16We recommend that the new statute provides a new, more practical timeframe and clarifies the degree of certainty required of doctors. Our suggestion is that the doctor should be required to certify the cause of death to the best of the doctor’s knowledge and belief within 24 hours of learning of the death or as soon after that as is reasonably practicable.
17Currently, there are complicated rules as to when a doctor who was not the doctor attending the person during their illness may determine the cause of death. The result is that hospitals and other facilities often wait 24 hours for the attending doctor to return before the cause of death is determined. This is an unnecessary delay.
18We recommend that the law should be pragmatic in this case and provide that an alternative doctor may determine the cause of death simply if the attending doctor is unavailable. However, in doing so, the alternative doctor must view the person’s medical notes and view the body.
19Currently, the Act states that a body may not be disposed of, nor may a person transfer the charge of the body, unless the cause of death has been determined. While we consider that the first requirement should be continued, the second requirement results in some problems. First, there are some complicated exceptions in the Act that are very difficult to understand. Second, waiting to move a body from the place of death until a doctor determines that the person died of natural causes can present practical issues, particularly when the person died in their home or in a rest home.

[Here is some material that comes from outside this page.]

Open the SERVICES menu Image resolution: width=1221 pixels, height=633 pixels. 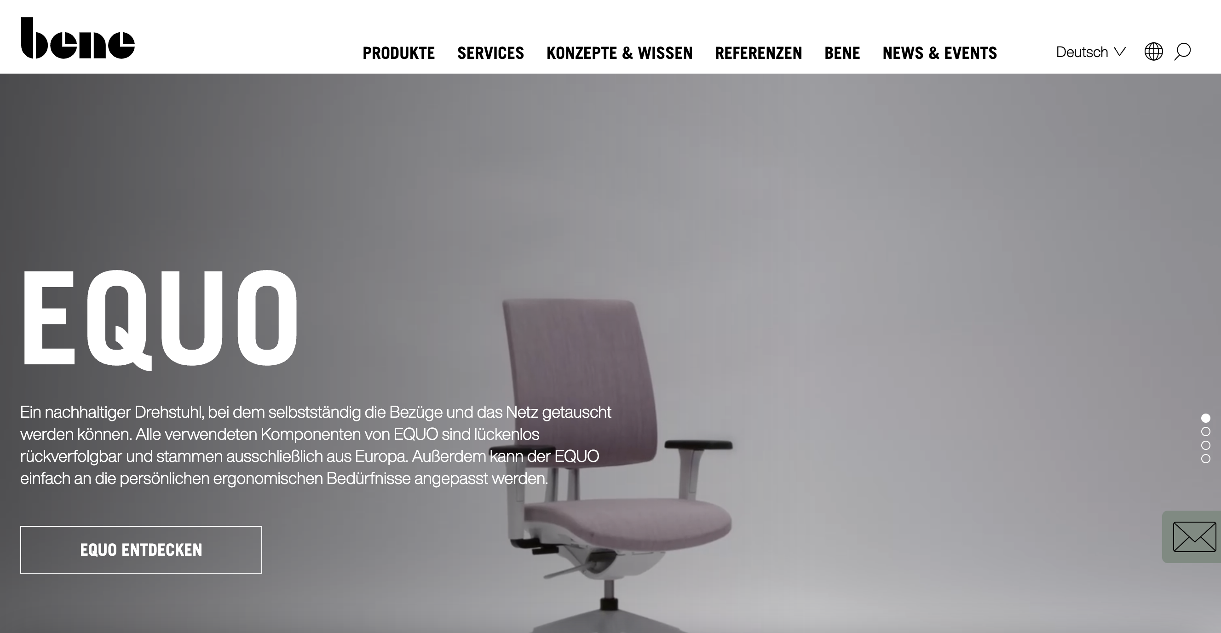[x=491, y=53]
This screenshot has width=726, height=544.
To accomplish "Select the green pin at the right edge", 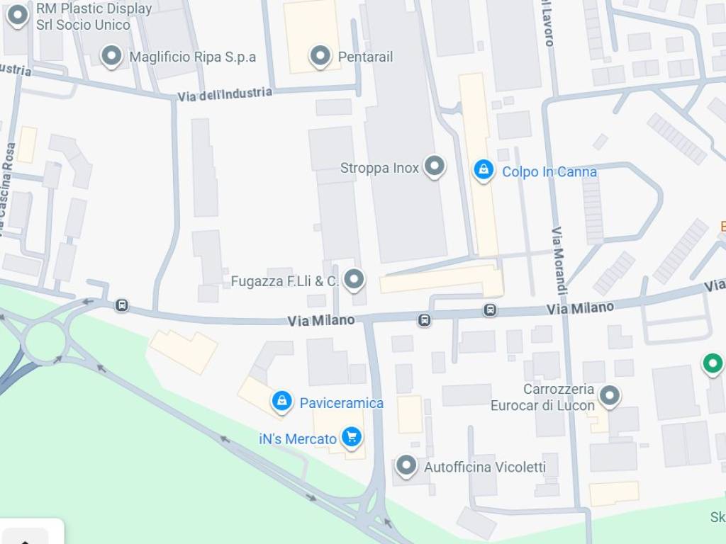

20Instead, we consider that the second requirement should be repealed and replaced by a requirement that a body may not be embalmed unless the cause of death has been determined. In most cases, embalming a body is more likely to remove signs of the cause of death than moving the body from the place of death.
21We found that there is likely to be a high rate of error in the determinations of cause of death in New Zealand, but the current system does very little to address this. Medical referees are currently charged with determining that cremation certification (including the cause of death) is accurate. However, they usually cannot do this confidently because they do not have access to the deceased person’s medical notes. There are currently no checks at all on the documentation when a person is buried. Also, there is no formal education for doctors certifying cause of death and no process for feedback to them on the quality of their determinations.
22As a result, we recommend that the medical referee system should be abolished and replaced by a national audit system for cause of death determinations. Experienced medical practitioners should be appointed as “cause of death reviewers” to review a random sample of all deaths except deaths that have been referred to the coroner. Deaths that occur in hospitals could also be excluded to reduce the workload and cost if hospitals implement their own reviews of cause of death determinations. The purposes of these random sample reviews would be to:
23In addition, cause of death reviewers should undertake targeted reviews designed to detect problems with certifying deaths with particular characteristics. For example, deaths occurring in a particular aged care facility could be reviewed if there was concern about a disproportionate prevalence of a particular cause of death or circumstance accompanying deaths.
24The Ministry of Health should be responsible for this audit system, including for measuring rates of error in cause of death certification and using information gleaned from audits to educate certifying doctors.